You may be familiar with a quote that says, “The only constant in life is change.” This quote is derived from the teachings of the ancient philosopher, Heraclitus of Ephesus.  If you know anything about Greek philosophers, Heraclitus was pre-Socrates and his writings were produced in 500 BCE.

The ancient quote is relevant even today in 2018.  While I am not an expert in Greek philosophy, I am an expert in the change that has happened in my own life.  I know I am not alone; everyone faces changes as they age, as jobs come and go, as family grows or declines, and as we face many adversities that may come our way.  It is how we respond to change that gives us strength.

Some may have never known the level of strength inside of us until we are faced with change.  This strength gives us a resilience to snap back from adversity.  My friends and family members often say I am one of the strongest people they know.  I have always used adversity or change as a driving force.  If anyone said that I could not do something, I did what I needed to do to accomplish the task.  A family member once told me I was not college material.  I knew that I was and I earned a Bachelor of Arts in Marketing, and an MBA in Business Management.  While that journey was a long one, education was something I set my sights on and was able to accomplish through the drive of adversity and change.
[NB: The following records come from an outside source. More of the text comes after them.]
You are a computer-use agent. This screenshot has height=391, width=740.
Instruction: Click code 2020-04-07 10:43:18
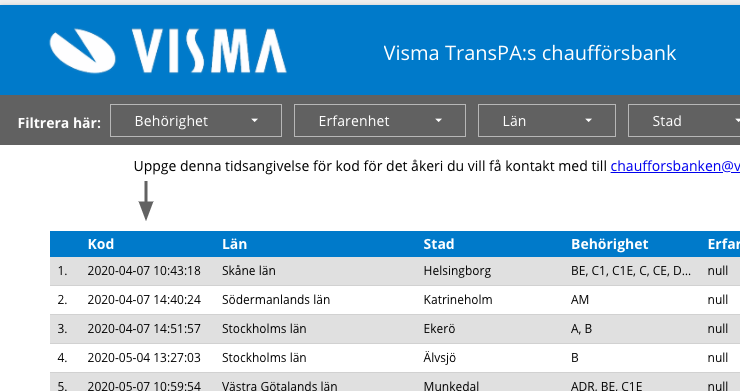(x=144, y=271)
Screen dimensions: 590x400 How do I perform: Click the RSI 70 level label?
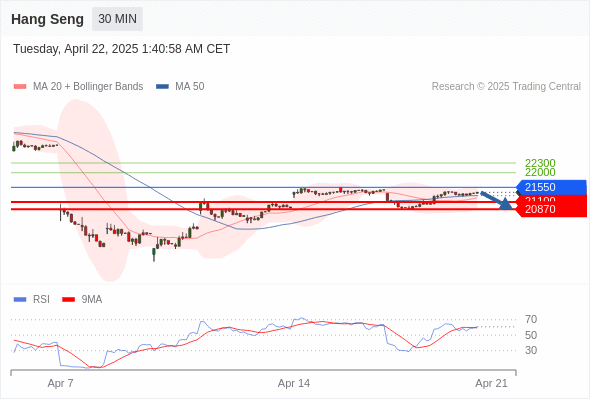531,319
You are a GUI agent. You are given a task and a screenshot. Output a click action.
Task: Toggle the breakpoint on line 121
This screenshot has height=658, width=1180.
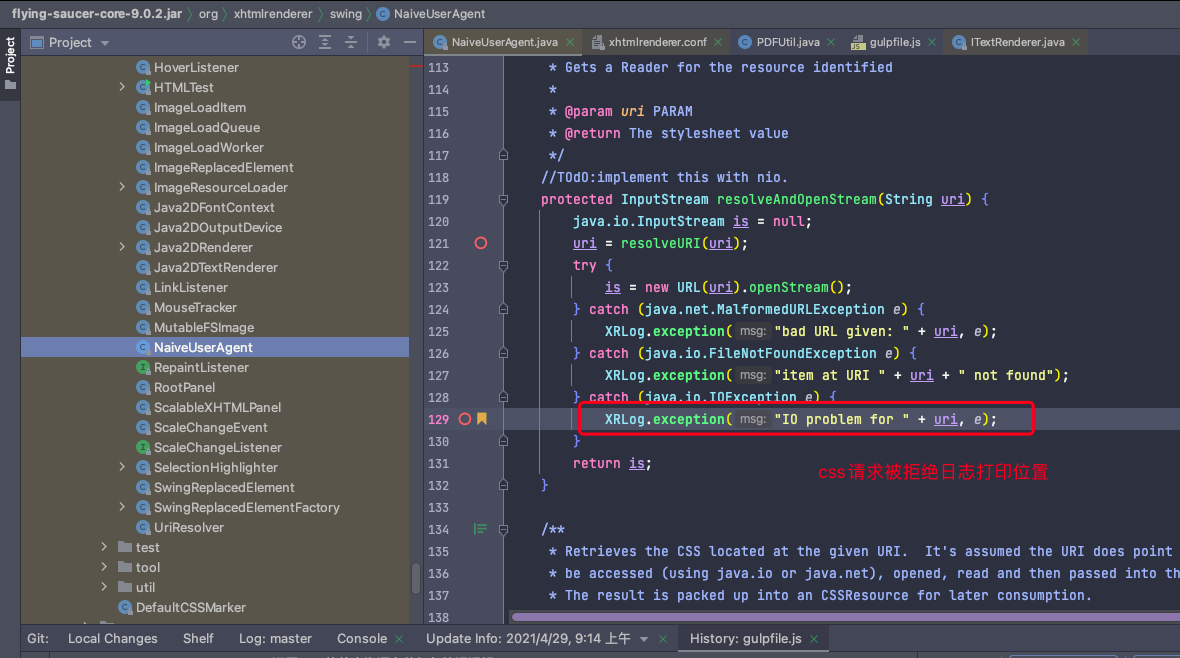click(x=481, y=243)
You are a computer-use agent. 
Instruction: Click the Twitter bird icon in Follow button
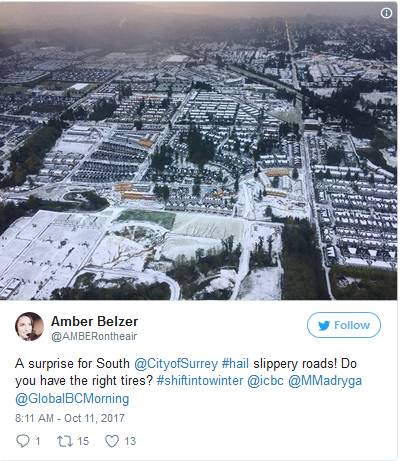[x=324, y=325]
After an almost eight year career in a local manufacturing company (I had worked as a credit analyst and moved into co-op advertising) I felt very comfortable in my position.  I was in my element, and I wanted to be considered as a brand manager in a highly male dominated industry.  I was just about to graduate with my BA degree in marketing and I felt that I knew the organization well enough to transition to another department.  I had worked for this organization since I was 25 years old and I felt like I was a part of the family.  Little did I know that the organization was about to lay off 20 to 30% of its employees.  Fellow employees were getting the pink slip, and, to my dismay, I was one of the casualties.  As the person who I thought of as my mentor, escorted me out of the building, I was crushed.  I could not believe that my world had been turned upside down and as I sat and cried in my car, I had no idea what my next job would be.  Co-op advertising was not a department in many organizations and try as I might, there were no openings in the organizations that did have those positions.

I remember feeling defeated, insecure, and at my lowest point forgetting the many talents and strong skills that I possessed.  I learned that I had to reinvent myself in order to move on.  I started applying for jobs that I felt I could do in other industries.  I had to remember that I didn’t know how to do everything when I moved from credit analyst to co-op advertising.  Knowing this helped me emerge from a place of insecurity to a place of embracing change and the challenges it would bring.  I was offered a position in Education Administration and I negotiated for the position of coordinator, so I could stay in my salary bracket.  As the years progressed I became an associate director and interim director of the program.  This is just one example of how I have embraced change and used it to my advantage.

Since that time, I have reinvented myself a few more times and have enjoyed new careers and continue to face challenges head on.  I have enjoyed being married to my college sweetheart for twenty years and he has always been by my side to support me with any new challenge that comes my way.

In 2015, I had the most frightening, life altering change anyone can imagine.  This time it came in the form of a cancer diagnosis; in-operable stage four pancreatic and liver cancer.  I was only forty-three years old and I was in a debilitating fog of fear.  I was in a holding pattern and I could not start chemotherapy treatments for four weeks.

I was unaware if I truly had the inner strength to come out of the news of this diagnosis.  I went without sleep some days and prayed and cried myself to sleep often.  I reached deep into my faith and I found solace in prayer books I had been given.  At one of my lowest points, I read the words “I am not dying today.”  Those words gave me so much clarity.  Those words gave me the power and strength to live until I could begin my cancer fight with chemotherapy.  For four weekends I was able to walk 5k’s with my friends.  After each 5k, I shared my diagnosis and each of them was in my corner, ready to love and support me now more than ever.

As I battle cancer with chemotherapy, more changes and challenges emerged with the toll the medications take on my body.  I have one strong week and one chemo recovery week as my treatments are every 14 days.  Thanks be to God, I am here to tell my story of adversity and change, two years and eleven months later.  “Seventy-four percent of pancreatic cancer patients die within the first year of diagnosis”, I am part of the twenty-six percent that beat that statistic.

“The only constant in life is change.”  Heraclitus was correct in 500BCE and is still correct today.  How you respond to change is up to you.  You will never know the power of your strength until change challenges you to overcome adversity.